ARBEITSAUFTRÄGE:
(a) Beantworten Sie anhand des Textauszugs die folgenden Fragen:
(i) In welchem Jahr wurde der Wasserturm aus rotem Backstein errichtet?
(ii) Seit welchem Jahr lag die Wasserversorgung in der Verantwortung der Kommune?
(iii) Wofür sorgte der alte Standrohrturm von 1856?
(b) Geben Sie aus dem Textauszug die Stelle von „Im Herzen des“ bis einschließlich „dienenden Verwaltung waren.“ wortgetreu wieder.

Eibich, Stephan Michael, Polizei, „Gemeinwohl“ und Reaktion. Über Wohlfahrtspolizei als Sicherheitspolizei unter Carl Ludwig Friedrich von Hinckeldey, Berliner Polizeipräsident von 1848-1856 (= Berliner juristische Universitätsschriften, Grundlagen des Rechts 28). Berliner Wissenschafts-Verlag, Berlin 2004. 579 S.

 

Im Herzen des Berliner Stadtbezirks Prenzlauer Berg, da wo die Rykestraße in die Knaackstraße einmündet, trifft sich das Neue Berlin. Wenn die Sonne scheint, sitzt es vor einem der zahlreichen Cafés und blickt geradewegs auf einen 1877 errichteten mächtigen Wasserturm aus rotem Backstein. Dieses Gebäude, inzwischen auch zu einem Wahrzeichen des Bezirks geworden, war seinerzeit errichtet worden, um die – seit 1874 in der Verantwortung der Kommune liegende – Wasserversorgung des nördlichen Teils der expandierenden Metropole abzusichern. In gewisser Weise symbolisiert der imposante Wasserturm die mächtigen Impulse, die von städtischer Selbstverwaltung für Daseinsvorsorge und Infrastruktur ausgingen. Er scheint eindrucksvoll den Befund zu bestätigen, dass die Kommunen die treibende Kraft beim Aufbau einer „sozialstaatlichen“, den Bedürfnissen des Bürgers dienenden Verwaltung waren.

 

Was man von den Restaurantplätzen aus nicht sieht, weil es vom voluminösen Rundbau des Wasserturms verdeckt wird, ist ein anderes Gebäude – der alte Standrohrturm von 1856. Er sorgte für den Druckausgleich in den unter ihm befindlichen Wasserreservoirs der damals fertiggestellten Kanalisation, eines Gemeinschaftsprojekts der staatlichen Berliner Polizeidirektion und einer englischen Firma. Die Stadt war an diesem Vorhaben nicht beteiligt. Im Jahr 1856 starb auch der Initiator dieses Unternehmens, der Berliner Polizeipräsident Carl Ludwig Friedrich von Hickeldey. Und das Jahr 1856 markiert auch das Ende des Untersuchungszeitraums der hier zu besprechenden Arbeit Stephan E. Eibichs, einer Berliner Dissertation.

DATENAUSZUG:
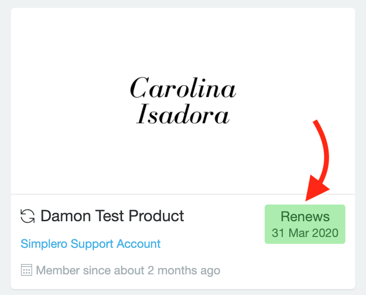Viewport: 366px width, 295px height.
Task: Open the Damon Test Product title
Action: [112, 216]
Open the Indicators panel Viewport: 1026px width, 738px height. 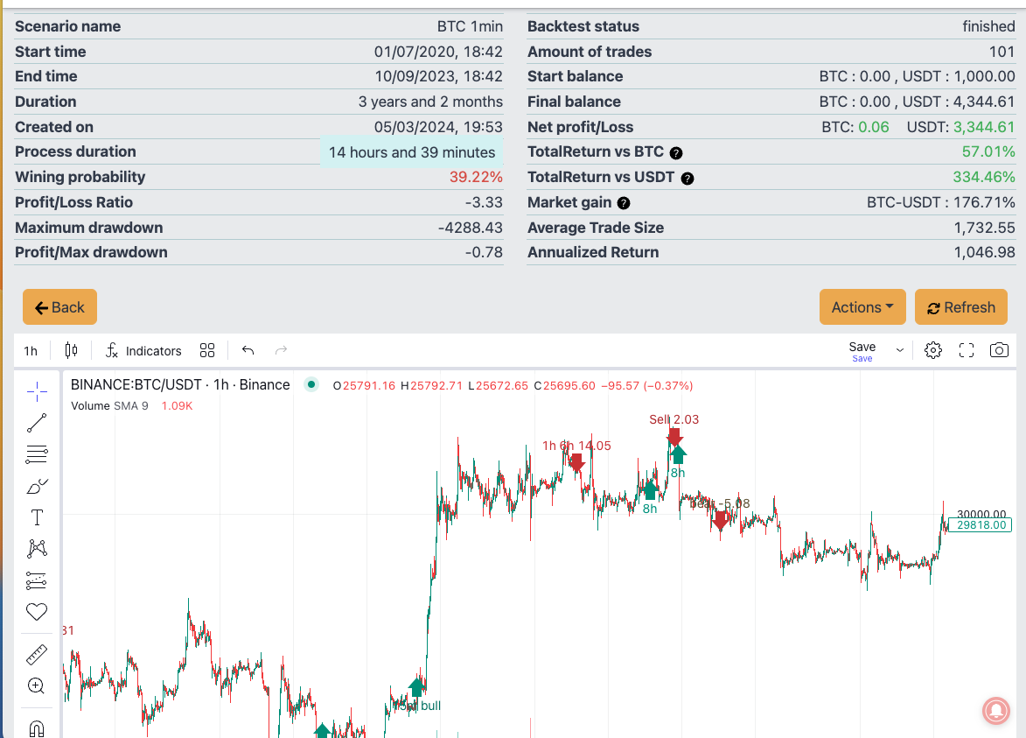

LÖSUNGEN:
(a)
(i) 1877
(ii) Seit 1874
(iii) Für den Druckausgleich in den unter ihm befindlichen Wasserreservoirs der damals fertiggestellten Kanalisation

(b)
Im Herzen des Berliner Stadtbezirks Prenzlauer Berg, da wo die Rykestraße in die Knaackstraße einmündet, trifft sich das Neue Berlin. Wenn die Sonne scheint, sitzt es vor einem der zahlreichen Cafés und blickt geradewegs auf einen 1877 errichteten mächtigen Wasserturm aus rotem Backstein. Dieses Gebäude, inzwischen auch zu einem Wahrzeichen des Bezirks geworden, war seinerzeit errichtet worden, um die – seit 1874 in der Verantwortung der Kommune liegende – Wasserversorgung des nördlichen Teils der expandierenden Metropole abzusichern. In gewisser Weise symbolisiert der imposante Wasserturm die mächtigen Impulse, die von städtischer Selbstverwaltung für Daseinsvorsorge und Infrastruktur ausgingen. Er scheint eindrucksvoll den Befund zu bestätigen, dass die Kommunen die treibende Kraft beim Aufbau einer „sozialstaatlichen“, den Bedürfnissen des Bürgers dienenden Verwaltung waren.